*** Opening Excerpted records ***

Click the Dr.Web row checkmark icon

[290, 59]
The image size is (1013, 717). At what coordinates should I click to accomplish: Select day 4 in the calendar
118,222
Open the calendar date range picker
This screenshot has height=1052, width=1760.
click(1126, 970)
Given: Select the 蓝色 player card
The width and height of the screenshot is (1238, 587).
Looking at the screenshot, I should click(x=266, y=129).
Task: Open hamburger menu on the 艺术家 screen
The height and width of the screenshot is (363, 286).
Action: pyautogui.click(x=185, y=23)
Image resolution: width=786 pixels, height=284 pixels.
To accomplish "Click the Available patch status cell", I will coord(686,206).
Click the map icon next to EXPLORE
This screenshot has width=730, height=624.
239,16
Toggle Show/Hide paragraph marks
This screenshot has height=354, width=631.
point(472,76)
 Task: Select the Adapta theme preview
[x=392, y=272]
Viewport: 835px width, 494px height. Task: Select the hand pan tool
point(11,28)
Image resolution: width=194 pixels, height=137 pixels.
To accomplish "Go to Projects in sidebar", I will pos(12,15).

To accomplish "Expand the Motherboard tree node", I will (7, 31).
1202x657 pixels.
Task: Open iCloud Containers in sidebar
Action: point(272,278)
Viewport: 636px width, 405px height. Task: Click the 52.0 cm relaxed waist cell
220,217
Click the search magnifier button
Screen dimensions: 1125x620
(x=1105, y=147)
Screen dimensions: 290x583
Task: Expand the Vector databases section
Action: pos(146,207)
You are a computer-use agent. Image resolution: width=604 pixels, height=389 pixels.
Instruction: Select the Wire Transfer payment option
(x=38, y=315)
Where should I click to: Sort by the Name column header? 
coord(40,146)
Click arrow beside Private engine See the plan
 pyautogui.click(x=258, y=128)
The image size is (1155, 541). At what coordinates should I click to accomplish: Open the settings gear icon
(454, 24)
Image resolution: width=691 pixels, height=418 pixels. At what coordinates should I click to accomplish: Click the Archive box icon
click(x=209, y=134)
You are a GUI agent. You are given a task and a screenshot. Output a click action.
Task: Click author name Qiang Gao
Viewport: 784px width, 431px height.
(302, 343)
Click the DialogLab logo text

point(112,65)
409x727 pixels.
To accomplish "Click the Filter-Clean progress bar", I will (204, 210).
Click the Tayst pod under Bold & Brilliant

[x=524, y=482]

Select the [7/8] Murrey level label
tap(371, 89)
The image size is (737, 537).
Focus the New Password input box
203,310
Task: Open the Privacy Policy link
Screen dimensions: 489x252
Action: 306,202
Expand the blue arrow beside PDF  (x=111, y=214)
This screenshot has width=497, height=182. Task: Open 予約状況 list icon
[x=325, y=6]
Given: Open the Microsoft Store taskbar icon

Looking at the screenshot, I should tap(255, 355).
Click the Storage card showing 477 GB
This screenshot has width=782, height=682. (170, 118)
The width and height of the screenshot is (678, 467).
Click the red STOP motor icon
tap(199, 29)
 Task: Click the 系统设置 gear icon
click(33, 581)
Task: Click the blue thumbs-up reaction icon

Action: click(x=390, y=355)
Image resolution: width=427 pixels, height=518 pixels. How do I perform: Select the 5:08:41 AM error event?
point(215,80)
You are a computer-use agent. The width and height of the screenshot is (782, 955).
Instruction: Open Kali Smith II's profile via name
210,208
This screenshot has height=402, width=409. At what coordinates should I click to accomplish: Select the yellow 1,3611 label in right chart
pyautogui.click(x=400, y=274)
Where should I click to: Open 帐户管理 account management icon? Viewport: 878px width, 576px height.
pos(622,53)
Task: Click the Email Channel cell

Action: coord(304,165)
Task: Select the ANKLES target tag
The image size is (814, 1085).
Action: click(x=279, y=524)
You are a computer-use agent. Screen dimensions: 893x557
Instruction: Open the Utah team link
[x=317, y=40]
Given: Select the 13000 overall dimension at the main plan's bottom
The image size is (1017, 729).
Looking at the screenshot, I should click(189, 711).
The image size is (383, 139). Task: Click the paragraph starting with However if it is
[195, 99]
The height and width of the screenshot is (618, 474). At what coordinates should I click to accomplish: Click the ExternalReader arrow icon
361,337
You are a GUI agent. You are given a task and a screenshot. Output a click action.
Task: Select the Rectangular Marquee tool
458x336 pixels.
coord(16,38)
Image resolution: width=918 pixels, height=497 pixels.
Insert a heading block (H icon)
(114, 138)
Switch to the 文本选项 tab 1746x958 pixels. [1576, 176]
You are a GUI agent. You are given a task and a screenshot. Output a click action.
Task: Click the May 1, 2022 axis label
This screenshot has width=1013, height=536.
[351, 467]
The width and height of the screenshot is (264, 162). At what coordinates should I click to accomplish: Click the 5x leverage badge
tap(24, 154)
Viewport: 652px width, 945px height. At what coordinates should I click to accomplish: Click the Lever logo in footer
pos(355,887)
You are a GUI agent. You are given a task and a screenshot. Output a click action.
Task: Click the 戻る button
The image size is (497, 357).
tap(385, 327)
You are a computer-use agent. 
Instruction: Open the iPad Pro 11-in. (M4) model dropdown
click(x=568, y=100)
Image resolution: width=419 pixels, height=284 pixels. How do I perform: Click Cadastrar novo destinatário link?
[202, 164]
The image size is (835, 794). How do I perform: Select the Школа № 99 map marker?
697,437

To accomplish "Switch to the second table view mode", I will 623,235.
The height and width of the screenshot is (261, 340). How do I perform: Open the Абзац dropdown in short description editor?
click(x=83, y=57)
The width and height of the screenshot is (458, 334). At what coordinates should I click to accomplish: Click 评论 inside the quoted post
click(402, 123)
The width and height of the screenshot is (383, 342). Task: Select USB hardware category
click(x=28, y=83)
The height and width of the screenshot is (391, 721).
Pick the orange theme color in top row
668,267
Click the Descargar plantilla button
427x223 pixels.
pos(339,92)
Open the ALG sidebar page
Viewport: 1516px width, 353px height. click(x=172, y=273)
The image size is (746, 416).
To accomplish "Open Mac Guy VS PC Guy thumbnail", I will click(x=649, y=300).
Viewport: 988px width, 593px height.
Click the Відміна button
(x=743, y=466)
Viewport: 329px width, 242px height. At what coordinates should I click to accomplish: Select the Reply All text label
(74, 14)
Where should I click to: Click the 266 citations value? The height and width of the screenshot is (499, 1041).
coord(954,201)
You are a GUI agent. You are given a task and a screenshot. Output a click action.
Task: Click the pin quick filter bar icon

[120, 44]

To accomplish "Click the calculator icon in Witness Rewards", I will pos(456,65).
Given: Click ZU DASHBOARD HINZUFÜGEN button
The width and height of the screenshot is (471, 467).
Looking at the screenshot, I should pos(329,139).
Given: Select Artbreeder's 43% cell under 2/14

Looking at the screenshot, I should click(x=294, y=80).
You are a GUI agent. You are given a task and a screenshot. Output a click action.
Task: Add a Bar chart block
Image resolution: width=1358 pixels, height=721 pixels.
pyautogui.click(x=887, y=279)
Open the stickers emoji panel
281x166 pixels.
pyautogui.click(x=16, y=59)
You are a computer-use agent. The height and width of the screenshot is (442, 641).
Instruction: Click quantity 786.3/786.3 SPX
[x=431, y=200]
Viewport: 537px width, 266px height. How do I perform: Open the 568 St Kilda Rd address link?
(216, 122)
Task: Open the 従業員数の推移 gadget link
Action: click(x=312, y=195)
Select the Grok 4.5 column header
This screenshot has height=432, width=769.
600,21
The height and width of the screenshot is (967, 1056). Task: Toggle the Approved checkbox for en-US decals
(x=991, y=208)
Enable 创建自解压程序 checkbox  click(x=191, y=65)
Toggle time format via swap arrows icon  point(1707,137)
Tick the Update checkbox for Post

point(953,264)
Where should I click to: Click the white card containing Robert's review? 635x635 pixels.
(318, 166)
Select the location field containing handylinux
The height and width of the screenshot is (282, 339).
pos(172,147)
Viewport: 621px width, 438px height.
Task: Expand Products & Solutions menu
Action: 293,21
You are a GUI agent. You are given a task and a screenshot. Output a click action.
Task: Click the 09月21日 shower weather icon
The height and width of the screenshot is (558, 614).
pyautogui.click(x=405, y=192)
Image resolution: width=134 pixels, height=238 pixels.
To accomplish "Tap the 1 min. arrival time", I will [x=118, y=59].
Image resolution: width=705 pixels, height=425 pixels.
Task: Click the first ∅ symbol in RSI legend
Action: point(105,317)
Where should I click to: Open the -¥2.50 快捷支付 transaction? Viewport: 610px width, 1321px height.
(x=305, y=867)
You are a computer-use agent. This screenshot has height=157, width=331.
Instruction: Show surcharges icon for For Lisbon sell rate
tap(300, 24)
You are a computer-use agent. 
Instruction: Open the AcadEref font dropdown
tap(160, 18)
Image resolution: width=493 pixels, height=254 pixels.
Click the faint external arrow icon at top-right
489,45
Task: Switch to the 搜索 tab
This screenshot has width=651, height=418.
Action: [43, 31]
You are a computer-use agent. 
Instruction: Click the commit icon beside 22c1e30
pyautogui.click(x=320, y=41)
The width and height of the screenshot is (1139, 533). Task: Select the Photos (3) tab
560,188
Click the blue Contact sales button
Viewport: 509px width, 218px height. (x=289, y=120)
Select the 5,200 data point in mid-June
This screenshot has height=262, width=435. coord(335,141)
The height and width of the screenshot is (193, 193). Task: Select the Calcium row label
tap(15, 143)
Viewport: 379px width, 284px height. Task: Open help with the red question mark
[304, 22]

*** Closing Excerpted records ***

What this task involves:
Scan the entries above, and wherever a line holds the string "computer", copy it.

Result of the exercise:
You are a computer-use agent. Image resolution: width=604 pixels, height=389 pixels.
You are a computer-use agent. The width and height of the screenshot is (782, 955).
You are a computer-use agent. Screen dimensions: 893x557
You are a computer-use agent. 
You are a computer-use agent. The height and width of the screenshot is (442, 641).
You are a computer-use agent. This screenshot has height=157, width=331.
You are a computer-use agent. 
You are a computer-use agent. 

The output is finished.